- Reading text
--- START ---
EVEN WITH AN ENGLISH ACCENT, KENNETH BRANAGH IS WALLANDER
Wallander: Season One
Pros: Riveting drama, strong acting, creative camerawork
Cons: Sometimes graphic violence
I love mysteries. I also love the work of Kenneth Branagh, best known for his Shakespearean films. Why it took me so long to put these two together and watch Wallander, I don’t know, but having seen the first three episode series I have definitely become a fan.
“Wallander” refers to Kurt Wallander, the gritty detective hero of Swedish writer Henning Mankell’s series of mystery novels. The books have sold madly worldwide (the DVD extras said that in Germany, Mankell’s books have even outsold Harry Potter) and the novels have been adapted for Swedish television and film, but the BBC version was the first time Wallander made it the screen in English.
Series One contains three episodes: “Sidetracked,” “Firewall,” and “One Step Behind,” all filmed on location in Ystad, Wallander’s hometown in Sweden. The beautiful Swedish locales add richness to each story, as does the creative camera work. But the real fascination is Branagh in the role of Wallander. The Swedes apparently got a good laugh out of the English way he pronounced “Wallander,” (the producers made a decision to Anglicize pronunciations) but nobody laughed for long. Branagh inhabits this role so deeply that you begin to worry about his health and sanity.
That’s because Wallander is a workaholic, often so consumed by his work as a detective that he forgets to eat or sleep. His need to solve crimes stems less from ambition or ego and more from a deep-seated desire to bring culprits to justice. Despite his years of experience, every murder seems to wound him at a fundamentally human level, leaving him raw. His brusque manner and short-tempered fuse seem to flow naturally from his quick thinking and his inability to see past the need of the moment, which means he’s good at offending both colleagues and suspects – and even, sometimes, the bereaved family members of suspects.
He’s not so great at dealing with his own family either. When we meet him in Series One, his wife of some years has left him and is seeing another man. His grown daughter, Linda (Jeany Spark) loves him and tries to get him to take care of himself, but her patience often grows thin. His father (the wonderful David Warner) is a talented and obsessive painter whose Alzheimer’s disease sometimes makes a further rip in the already damaged fabric of their relationship, though Wallander’s fumbling efforts to patch the material (in “Sidetracked”) are clumsily heart-rending.
--- END ---
- Supplied entries
--- START ---
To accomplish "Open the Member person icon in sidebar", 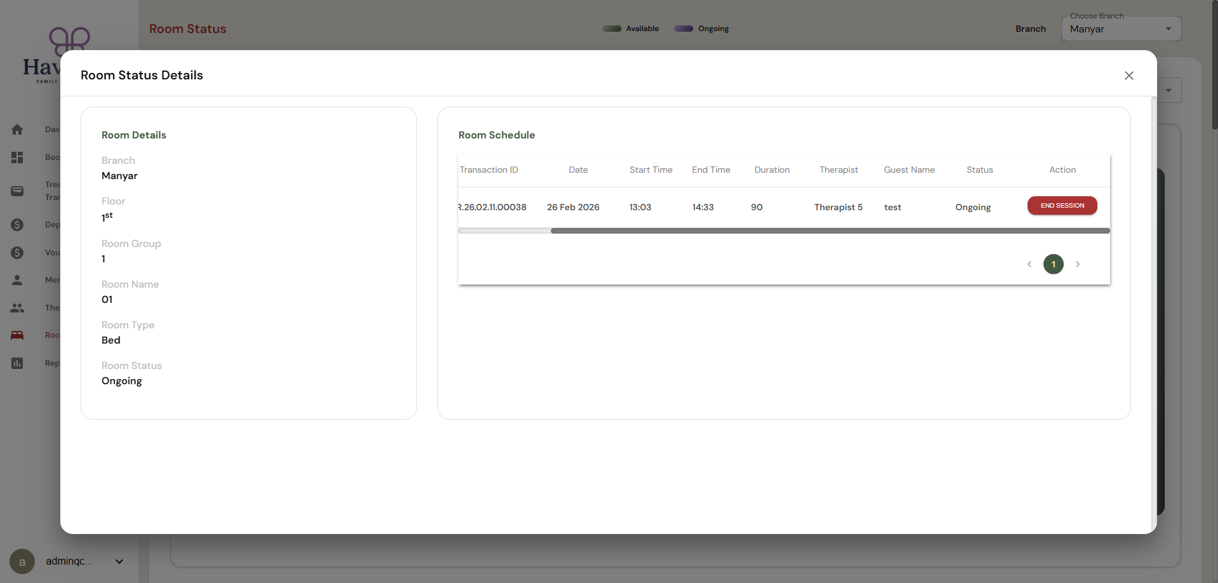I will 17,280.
--- END ---
--- START ---
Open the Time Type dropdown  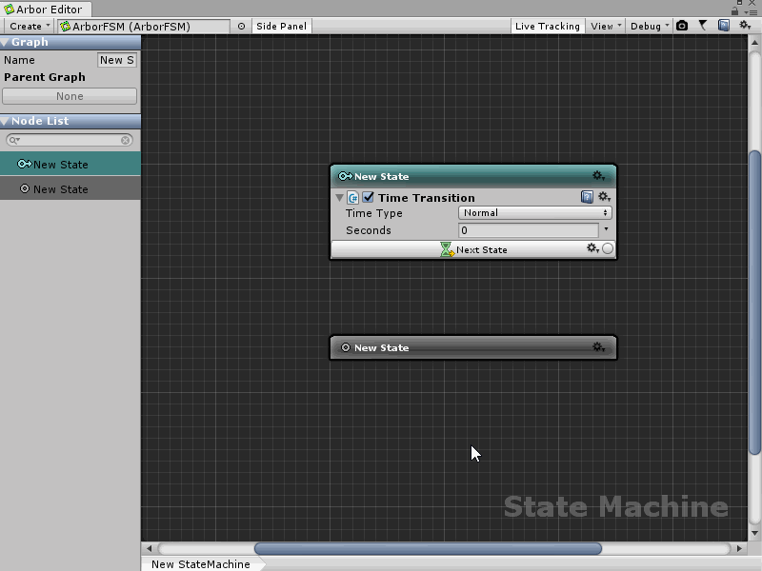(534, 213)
--- END ---
- Required work
- a) Answer these questions about the Wallander review:
(i) Where were the Series One episodes filmed?
(ii) Who plays Wallander's daughter, Linda?
(iii) According to the DVD extras, in which country have Mankell's books outsold Harry Potter?
- b) Which episodes does the Wallander review list for Series One?
- c) According to the Wallander review, why does Branagh's performance make the viewer worry about his health and sanity?
The data that comes after the review is drawn from a different source.

- Task solutions
- a)
(i) In Ystad, Wallander's hometown in Sweden.
(ii) Jeany Spark.
(iii) Germany.

- b) "Sidetracked," "Firewall," and "One Step Behind."

- c) Wallander is a workaholic. He is often so consumed by his detective work that he forgets to eat or sleep, and Branagh inhabits the role deeply.